*Provided entries*
-=-=-=-=-

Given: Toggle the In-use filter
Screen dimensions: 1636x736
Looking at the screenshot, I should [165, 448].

-=-=-=-=-

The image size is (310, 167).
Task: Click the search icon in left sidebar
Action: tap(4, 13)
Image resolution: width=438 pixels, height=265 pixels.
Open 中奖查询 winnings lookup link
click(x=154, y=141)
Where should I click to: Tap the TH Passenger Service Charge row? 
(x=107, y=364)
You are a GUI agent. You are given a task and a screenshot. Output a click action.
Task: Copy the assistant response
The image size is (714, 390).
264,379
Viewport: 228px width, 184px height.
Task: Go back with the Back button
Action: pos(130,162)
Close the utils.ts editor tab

-=-=-=-=-

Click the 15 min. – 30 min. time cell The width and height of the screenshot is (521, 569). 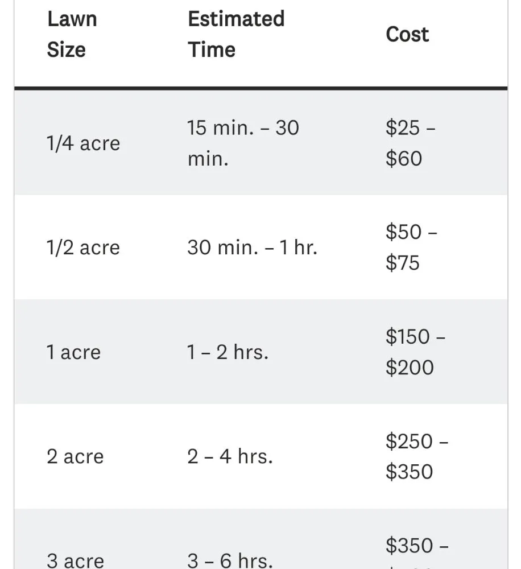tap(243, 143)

-=-=-=-=-

*About this exercise*
Print again the lines of the entries above that fall between the line holding "Where should I" and the line holding "Close the utils.ts editor tab", inclusive, exactly as they stand.

*Written answer*
Where should I click to: Tap the TH Passenger Service Charge row? 
(x=107, y=364)
You are a GUI agent. You are given a task and a screenshot. Output a click action.
Task: Copy the assistant response
The image size is (714, 390).
264,379
Viewport: 228px width, 184px height.
Task: Go back with the Back button
Action: pos(130,162)
Close the utils.ts editor tab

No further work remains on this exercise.